>> start Text section

+1 use them if you can. 

Also you can reverse the sort order on components in the type, that can make 
some common queries faster. 

Cheers
-----------------
Aaron Morton
Freelance Developer
@aaronmorton
http://www.thelastpickle.com

On 21/12/2011, at 9:49 AM, Guy Incognito wrote:

> afaik composite lets you do sorting in a way that would be 
> difficult/impossible with string concatenation.
> 
> eg <String, Integer> with the string ascending, and the integer descending.
> 
> if i had composites available (which i don't b/c we are on 0.7), i would use 
> them over string concatenation.  string concatenation is a pain.
> 
> On 20/12/2011 20:33, Maxim Potekhin wrote:
>> 
>> Thank you Aaron! As long as I have plain strings, would you say that I would 
>> do almost as well with catenation?
>> 
>> Of course I realize that mixed types are a very different case where the 
>> composite is very useful.
>> 
>> Thanks
>> 
>> Maxim
>> 
>> 
>> On 12/20/2011 2:44 PM, aaron morton wrote:
>>> 
>>> Component values are compared in a type aware fashion, an Integer is an 
>>> Integer. Not a 10 character zero padded string. 
>>> 
>>> You can also slice on the components. Just like with string concat, but 
>>> nicer.  . e.g. If you app is storing comments for a thing, and the column 
>>> names have the form <comment_id, field> or  <Integer, String> you can slice 
>>> for all properties of a comment or all properties for comments between two 
>>> comment_id's
>>> 
>>> Finally, the client library knows what's going on. 
>>> 
>>> Hope that helps.

>> end Text section

• Description of the task
Reproduce the part of the email thread above from "On 21/12/2011, at" up to and including "concatenation is a pain.".

>> start Extracted material

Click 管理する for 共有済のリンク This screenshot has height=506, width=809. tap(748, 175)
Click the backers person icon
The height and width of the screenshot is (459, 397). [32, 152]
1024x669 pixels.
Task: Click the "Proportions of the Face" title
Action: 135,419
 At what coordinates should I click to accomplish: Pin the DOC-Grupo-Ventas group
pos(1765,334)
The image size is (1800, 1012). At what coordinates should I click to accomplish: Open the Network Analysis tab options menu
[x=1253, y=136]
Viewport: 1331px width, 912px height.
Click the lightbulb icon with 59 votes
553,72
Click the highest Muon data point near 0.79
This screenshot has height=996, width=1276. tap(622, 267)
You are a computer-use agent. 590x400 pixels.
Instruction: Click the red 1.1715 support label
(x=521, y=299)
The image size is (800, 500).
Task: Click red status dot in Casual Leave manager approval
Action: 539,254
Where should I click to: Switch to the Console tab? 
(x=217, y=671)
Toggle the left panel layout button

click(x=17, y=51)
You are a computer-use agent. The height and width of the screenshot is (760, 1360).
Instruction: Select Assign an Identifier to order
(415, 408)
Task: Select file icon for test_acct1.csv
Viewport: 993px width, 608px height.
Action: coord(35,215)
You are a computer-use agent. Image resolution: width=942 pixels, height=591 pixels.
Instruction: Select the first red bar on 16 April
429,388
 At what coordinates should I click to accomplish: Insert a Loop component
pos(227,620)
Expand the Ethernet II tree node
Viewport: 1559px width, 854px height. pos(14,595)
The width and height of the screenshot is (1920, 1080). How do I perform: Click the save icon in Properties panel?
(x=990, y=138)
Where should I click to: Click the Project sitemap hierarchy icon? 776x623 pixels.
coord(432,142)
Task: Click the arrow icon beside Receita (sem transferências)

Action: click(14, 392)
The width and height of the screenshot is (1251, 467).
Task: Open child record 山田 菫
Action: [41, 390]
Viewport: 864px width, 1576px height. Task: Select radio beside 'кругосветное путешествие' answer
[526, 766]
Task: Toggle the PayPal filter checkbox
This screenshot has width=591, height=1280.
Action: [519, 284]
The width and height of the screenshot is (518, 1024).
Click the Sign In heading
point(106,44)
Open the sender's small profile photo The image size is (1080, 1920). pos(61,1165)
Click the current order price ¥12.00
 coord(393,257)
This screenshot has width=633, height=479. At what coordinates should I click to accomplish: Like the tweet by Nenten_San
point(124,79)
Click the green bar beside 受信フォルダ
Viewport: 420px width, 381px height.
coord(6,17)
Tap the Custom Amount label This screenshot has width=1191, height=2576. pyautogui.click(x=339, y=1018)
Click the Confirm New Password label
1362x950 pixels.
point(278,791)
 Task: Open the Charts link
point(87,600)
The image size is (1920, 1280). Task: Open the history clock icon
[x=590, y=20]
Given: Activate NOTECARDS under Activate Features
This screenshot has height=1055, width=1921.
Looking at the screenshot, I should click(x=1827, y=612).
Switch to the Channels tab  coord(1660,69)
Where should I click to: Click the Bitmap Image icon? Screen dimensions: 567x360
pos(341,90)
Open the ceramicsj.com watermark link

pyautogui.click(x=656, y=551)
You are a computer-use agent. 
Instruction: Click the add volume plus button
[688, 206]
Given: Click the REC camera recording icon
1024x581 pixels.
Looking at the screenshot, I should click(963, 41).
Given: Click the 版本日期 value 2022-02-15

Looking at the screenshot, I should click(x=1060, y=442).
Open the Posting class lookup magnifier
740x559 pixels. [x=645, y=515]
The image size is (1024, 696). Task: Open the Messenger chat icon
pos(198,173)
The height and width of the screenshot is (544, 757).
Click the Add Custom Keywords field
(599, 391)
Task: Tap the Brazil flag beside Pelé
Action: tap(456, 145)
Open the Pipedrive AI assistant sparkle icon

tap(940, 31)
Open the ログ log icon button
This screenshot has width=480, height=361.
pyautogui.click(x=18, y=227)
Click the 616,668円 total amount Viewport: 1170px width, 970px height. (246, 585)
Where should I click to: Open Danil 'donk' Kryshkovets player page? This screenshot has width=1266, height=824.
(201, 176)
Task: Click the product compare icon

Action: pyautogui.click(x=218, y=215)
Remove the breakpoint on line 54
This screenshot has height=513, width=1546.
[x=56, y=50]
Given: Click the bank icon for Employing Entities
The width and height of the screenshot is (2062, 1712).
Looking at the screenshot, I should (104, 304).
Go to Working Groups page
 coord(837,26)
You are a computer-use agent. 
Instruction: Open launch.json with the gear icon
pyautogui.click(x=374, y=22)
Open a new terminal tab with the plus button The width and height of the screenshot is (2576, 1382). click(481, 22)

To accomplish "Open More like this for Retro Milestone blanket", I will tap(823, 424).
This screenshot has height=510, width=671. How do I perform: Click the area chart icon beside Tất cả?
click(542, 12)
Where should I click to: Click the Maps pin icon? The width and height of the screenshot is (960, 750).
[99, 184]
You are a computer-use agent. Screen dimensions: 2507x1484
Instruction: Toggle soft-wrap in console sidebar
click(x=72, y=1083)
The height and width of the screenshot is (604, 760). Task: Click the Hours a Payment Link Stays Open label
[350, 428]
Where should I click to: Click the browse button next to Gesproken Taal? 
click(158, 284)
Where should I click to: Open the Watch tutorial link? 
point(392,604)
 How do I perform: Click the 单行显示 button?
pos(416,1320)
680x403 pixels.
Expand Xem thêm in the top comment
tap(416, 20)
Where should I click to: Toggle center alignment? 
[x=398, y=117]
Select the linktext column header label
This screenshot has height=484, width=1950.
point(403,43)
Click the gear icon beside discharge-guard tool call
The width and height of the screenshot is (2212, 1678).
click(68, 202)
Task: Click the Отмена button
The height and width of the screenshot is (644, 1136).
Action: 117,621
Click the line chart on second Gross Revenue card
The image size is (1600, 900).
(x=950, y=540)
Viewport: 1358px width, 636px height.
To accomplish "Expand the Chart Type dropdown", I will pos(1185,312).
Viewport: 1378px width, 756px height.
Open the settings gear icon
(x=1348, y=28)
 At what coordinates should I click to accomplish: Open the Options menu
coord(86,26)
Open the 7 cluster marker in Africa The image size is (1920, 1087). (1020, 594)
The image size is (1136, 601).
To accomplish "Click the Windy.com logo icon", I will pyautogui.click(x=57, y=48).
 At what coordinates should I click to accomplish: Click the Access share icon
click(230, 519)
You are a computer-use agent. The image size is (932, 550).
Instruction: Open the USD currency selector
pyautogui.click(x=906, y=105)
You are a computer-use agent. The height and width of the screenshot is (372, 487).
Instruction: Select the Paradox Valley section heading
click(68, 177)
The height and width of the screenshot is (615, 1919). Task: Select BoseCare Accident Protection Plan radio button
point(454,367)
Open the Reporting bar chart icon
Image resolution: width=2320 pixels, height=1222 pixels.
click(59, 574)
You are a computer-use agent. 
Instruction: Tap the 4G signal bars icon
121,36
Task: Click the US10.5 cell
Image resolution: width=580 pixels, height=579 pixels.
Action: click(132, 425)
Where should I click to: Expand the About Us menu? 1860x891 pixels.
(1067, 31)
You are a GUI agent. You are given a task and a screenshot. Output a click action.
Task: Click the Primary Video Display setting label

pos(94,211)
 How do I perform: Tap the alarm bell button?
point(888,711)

>> end Extracted material

• Expected answer
On 21/12/2011, at 9:49 AM, Guy Incognito wrote:

> afaik composite lets you do sorting in a way that would be 
> difficult/impossible with string concatenation.
> 
> eg <String, Integer> with the string ascending, and the integer descending.
> 
> if i had composites available (which i don't b/c we are on 0.7), i would use 
> them over string concatenation.  string concatenation is a pain.